Imagine a place where it all began
Gathered from across the land
To work in the secrecy of the desert sand
All of the brightest boys
To play with the biggest toys
More than they bargained for...

[Chorus]

Imagine a man when it all began
The pilot of 'Enola Gay'
Flying out of the shockwave on that August day
All the powers that be, and the course of history
Would be changed forevermore...

Phil
7/16/2007, 04:14 PM
I'll see your pics from Hiroshima and raise you my own pics from Hiroshima AND Nagasaki!

But what about my pics of the Enola Gay itself, in all its restored glory?

Not to mention my pics from Pearl Harbor, which started it all.

SoonerStormchaser
7/16/2007, 04:15 PM
Been to both...seen em...got pics!

You seen "Bock's Car?"

Okla-homey
7/16/2007, 04:54 PM
BTW,
Do any of you know why Leslie Groves got the Manhattan gig? Of all the engineers in the whole danged US Army? Hmmmm?















Because he was OIC of the construction of the (then) world's largest office complex, The Pentagon which was thrown up in less than two years with WWII war clouds looming. Ground was broken for the Pentagon on September 11, 1941, with construction completed in approximately sixteen months at a cost of $83 million. A minimal amount of steel was used in construction, which was in short supply during World War II. 680,000 tons of sand, dredged from the Potomac River, were used in the reinforced concrete structure.

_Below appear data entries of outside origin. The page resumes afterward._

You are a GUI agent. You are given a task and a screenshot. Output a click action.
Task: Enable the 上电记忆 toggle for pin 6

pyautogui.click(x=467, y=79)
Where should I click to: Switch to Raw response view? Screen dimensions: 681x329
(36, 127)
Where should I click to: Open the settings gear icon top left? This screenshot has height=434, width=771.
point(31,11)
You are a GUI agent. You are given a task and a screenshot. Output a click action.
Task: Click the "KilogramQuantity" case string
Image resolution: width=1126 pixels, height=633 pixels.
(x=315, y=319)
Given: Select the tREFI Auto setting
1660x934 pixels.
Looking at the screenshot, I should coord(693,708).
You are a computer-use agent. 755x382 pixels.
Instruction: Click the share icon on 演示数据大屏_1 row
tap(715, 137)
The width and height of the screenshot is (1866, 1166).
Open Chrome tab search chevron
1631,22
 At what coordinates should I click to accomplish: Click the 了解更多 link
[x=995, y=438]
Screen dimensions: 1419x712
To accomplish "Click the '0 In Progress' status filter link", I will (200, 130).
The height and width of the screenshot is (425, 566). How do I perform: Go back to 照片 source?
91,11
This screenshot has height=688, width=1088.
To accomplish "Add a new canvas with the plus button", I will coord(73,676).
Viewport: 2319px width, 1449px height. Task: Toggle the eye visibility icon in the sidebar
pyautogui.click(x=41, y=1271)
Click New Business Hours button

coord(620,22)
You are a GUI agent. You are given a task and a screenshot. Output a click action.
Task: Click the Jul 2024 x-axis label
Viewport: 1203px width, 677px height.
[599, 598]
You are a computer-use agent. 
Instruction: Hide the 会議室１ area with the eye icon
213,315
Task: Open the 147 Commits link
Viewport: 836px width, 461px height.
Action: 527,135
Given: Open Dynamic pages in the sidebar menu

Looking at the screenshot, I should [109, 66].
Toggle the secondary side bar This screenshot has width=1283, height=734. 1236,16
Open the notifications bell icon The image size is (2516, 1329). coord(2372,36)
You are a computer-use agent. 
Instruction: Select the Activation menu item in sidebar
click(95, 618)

He got mad props for that. Thus, he was the sort of can-do a-hole we needed to get this nuke project up and popping. As an aside, I wish he was in charge of the downtown Tulsa re-vitalization, especially the streets. I swear, when I was last in Sarajevo, the downtown streets were'nt as bad...and they've been jacking with them for over a year.

Phil
7/16/2007, 04:58 PM
Been to both...seen em...got pics!

You seen "Bock's Car?"

I don't recall having seen it. Is it at Wright-Pat?

Of course, IIRC, Bock's Car was a support plane for the Hiroshima mission.

Phil
7/16/2007, 04:59 PM
BTW,
Do any of you know why Leslie Groves got the Manhattan gig? Of all the engineers in the whole danged US Army? Hmmmm?

Because he was OIC of the construction of the (then) world's largest office complex, The Pentagon which was thrown up in less than two years with WWII war clouds looming. Ground was broken for the Pentagon on September 11, 1941, with construction completed in approximately sixteen months at a cost of $83 million. A minimal amount of steel was used in construction, which was in short supply during World War II. 680,000 tons of sand, dredged from the Potomac River, were used in the reinforced concrete structure.

He got mad props for that. Thus, he was the sort of can-do a-hole we needed to get this nuke project up and popping. As an aside, I wish he was in charge of the downtown Tulsa re-vitalization, especially the streets. I swear, when I was last in Sarajevo, the downtown streets were'nt as bad...and they've been jacking with them for over a year.


Actually, I did know that.

SoonerStormchaser
7/16/2007, 05:13 PM
Yah...it's at the USAF museum at Wright-Pat (I lived about 3 miles from there for 12 years of my miserable life).